## Problem requirements
Go through the records underneath and count the lines that include the string "formatting". Give nothing but the number.

(Collected data)
▼
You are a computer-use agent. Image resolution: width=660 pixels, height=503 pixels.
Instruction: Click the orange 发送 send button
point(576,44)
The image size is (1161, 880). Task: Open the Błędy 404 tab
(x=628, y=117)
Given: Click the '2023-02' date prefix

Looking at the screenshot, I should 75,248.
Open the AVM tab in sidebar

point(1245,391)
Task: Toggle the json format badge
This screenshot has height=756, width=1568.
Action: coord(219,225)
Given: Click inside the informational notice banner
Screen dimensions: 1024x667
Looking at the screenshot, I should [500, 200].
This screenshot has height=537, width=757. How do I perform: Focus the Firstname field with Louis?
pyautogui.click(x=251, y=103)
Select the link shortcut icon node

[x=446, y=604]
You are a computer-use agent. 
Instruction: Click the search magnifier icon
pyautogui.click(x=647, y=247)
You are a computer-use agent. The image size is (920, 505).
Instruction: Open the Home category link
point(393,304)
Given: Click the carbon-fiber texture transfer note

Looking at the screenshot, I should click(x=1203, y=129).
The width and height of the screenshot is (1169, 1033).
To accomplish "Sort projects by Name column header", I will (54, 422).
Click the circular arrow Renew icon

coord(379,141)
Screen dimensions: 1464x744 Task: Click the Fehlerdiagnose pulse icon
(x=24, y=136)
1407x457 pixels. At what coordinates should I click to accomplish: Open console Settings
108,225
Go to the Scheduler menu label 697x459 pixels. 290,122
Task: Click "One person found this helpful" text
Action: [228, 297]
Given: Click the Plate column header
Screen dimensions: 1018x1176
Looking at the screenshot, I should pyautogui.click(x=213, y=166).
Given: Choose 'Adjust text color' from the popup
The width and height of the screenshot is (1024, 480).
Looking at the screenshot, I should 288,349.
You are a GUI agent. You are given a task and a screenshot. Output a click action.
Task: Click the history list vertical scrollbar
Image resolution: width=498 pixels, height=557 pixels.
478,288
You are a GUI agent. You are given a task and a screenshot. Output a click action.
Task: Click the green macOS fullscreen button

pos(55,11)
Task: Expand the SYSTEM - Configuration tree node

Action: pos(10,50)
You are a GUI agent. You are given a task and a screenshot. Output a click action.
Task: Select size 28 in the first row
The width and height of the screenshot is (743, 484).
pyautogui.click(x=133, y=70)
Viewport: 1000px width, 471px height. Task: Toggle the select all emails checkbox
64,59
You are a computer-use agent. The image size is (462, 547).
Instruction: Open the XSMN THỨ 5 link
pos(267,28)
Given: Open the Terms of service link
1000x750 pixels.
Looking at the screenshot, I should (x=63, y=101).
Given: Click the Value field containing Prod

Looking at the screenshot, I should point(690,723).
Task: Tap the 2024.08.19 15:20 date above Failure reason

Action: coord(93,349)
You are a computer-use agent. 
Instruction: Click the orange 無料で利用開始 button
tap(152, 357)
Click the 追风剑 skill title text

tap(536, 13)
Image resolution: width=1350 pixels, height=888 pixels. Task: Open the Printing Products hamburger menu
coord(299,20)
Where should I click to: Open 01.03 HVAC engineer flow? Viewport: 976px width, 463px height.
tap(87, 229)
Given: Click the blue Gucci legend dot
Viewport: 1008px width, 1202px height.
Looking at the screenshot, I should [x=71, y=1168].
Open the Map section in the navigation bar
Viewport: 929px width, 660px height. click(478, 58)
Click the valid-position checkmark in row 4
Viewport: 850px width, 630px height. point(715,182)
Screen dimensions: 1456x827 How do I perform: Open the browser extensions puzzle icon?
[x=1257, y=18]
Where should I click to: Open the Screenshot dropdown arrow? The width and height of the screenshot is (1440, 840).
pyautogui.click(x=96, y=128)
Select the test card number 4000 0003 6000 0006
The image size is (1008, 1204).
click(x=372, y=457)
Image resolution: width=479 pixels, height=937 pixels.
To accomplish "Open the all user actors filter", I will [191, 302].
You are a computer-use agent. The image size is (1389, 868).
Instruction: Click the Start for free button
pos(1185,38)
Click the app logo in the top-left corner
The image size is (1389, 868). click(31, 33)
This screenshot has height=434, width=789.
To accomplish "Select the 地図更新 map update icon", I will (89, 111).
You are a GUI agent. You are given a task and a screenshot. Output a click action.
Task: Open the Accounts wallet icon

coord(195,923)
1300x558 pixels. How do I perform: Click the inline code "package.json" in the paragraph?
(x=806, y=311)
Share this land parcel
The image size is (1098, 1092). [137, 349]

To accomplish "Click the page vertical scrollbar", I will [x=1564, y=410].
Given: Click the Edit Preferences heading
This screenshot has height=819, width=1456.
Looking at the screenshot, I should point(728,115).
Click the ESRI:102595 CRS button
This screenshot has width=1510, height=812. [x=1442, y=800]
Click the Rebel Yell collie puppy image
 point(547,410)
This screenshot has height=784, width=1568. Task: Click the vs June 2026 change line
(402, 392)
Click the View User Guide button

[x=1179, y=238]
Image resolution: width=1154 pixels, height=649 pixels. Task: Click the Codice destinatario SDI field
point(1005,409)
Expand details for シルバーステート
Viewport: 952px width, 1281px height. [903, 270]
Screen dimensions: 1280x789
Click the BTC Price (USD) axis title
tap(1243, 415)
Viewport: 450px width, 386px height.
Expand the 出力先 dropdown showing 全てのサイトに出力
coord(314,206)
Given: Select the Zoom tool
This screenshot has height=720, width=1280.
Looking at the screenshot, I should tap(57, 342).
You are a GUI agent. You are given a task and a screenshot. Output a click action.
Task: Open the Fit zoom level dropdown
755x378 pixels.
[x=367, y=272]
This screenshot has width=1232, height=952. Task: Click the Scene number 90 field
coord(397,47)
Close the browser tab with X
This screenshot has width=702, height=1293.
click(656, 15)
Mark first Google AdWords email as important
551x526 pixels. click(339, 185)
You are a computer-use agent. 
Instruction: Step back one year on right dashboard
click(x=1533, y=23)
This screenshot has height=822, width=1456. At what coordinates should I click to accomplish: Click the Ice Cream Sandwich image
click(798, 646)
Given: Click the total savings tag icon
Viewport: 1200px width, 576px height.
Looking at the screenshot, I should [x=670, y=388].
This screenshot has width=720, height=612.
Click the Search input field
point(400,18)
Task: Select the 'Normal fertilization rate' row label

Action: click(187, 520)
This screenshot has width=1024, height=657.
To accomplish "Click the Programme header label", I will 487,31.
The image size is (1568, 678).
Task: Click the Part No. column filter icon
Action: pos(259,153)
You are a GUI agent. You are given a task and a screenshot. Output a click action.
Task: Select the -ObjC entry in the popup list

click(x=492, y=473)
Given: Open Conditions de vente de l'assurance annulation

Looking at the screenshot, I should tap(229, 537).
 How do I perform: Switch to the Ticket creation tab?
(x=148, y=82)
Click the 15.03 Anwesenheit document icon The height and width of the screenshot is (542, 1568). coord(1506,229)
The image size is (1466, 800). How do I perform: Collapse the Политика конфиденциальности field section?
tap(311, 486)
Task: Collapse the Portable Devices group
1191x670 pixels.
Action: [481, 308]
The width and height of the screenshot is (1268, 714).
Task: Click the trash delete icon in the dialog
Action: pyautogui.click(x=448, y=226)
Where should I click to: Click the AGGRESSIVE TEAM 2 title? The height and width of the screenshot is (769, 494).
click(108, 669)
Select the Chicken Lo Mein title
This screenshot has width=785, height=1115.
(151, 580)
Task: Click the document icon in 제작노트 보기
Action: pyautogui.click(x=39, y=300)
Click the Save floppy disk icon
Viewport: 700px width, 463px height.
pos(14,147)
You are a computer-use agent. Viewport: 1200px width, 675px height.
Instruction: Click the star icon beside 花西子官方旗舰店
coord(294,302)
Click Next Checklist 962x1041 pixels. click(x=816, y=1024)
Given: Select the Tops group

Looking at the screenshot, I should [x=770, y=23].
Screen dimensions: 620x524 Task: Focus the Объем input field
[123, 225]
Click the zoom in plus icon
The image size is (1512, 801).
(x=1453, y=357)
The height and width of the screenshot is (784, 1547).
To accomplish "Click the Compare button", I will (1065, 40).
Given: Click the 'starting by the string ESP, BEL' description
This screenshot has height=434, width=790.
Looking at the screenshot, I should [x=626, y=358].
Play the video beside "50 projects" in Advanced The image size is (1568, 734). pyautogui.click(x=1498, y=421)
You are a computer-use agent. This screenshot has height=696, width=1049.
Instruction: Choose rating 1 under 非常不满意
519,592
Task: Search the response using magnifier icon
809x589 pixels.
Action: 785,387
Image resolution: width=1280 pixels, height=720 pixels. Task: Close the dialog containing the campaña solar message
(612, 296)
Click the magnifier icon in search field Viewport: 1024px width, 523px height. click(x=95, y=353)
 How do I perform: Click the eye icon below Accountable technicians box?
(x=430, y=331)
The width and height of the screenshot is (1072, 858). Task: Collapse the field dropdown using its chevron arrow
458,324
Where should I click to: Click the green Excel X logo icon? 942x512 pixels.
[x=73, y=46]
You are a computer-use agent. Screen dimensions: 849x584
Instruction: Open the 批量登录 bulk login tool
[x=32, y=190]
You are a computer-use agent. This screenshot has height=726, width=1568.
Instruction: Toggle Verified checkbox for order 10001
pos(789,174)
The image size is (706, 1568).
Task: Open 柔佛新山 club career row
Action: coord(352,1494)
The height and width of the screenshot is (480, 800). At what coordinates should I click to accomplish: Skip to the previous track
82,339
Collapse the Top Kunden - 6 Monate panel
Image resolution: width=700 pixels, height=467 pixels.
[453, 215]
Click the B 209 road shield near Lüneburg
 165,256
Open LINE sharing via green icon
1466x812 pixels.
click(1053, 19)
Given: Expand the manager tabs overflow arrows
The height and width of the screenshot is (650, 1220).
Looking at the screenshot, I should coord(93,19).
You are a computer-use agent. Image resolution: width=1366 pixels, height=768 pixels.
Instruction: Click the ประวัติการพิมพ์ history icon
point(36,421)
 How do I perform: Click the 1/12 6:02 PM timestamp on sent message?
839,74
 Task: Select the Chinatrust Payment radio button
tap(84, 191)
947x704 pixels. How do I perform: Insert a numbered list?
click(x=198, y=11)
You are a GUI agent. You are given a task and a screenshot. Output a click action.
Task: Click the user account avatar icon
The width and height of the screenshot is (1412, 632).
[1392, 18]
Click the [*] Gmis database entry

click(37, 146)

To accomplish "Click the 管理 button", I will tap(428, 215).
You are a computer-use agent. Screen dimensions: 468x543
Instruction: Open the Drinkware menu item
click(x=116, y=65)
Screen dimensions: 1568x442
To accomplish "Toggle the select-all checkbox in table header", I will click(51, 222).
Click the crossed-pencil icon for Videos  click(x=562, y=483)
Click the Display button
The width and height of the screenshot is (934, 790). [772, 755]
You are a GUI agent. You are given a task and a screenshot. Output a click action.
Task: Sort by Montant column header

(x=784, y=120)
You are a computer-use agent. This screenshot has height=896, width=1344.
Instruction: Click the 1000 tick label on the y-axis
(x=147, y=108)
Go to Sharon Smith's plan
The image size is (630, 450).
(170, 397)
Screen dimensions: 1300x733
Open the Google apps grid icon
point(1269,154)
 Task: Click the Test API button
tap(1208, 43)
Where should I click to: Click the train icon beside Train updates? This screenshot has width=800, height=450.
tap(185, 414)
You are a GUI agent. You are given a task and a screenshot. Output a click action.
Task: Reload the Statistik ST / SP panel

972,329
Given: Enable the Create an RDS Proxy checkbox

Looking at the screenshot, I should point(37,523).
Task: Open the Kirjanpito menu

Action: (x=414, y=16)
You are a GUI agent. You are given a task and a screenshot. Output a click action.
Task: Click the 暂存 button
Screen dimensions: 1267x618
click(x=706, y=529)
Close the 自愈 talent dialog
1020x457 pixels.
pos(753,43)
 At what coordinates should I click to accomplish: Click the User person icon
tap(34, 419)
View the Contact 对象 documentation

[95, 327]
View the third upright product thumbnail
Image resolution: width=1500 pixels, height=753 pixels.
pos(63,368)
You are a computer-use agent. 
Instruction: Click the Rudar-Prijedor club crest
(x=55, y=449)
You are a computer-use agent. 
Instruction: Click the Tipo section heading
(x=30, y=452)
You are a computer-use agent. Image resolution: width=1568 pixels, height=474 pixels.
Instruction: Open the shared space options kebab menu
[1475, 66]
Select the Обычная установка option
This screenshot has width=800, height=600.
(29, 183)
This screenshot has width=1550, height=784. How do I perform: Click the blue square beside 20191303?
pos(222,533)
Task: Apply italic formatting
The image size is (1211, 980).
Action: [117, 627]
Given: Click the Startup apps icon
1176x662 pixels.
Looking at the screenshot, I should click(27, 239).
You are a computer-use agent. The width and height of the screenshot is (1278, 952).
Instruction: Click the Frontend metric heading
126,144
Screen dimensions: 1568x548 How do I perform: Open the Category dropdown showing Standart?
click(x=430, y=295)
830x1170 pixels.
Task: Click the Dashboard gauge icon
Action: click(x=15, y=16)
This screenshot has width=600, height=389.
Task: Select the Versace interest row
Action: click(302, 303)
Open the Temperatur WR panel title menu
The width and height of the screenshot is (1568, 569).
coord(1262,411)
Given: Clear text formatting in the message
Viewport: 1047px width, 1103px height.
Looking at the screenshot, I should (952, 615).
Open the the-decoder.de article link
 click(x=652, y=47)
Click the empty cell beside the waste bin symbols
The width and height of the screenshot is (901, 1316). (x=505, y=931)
▲
## Result of this exercise
2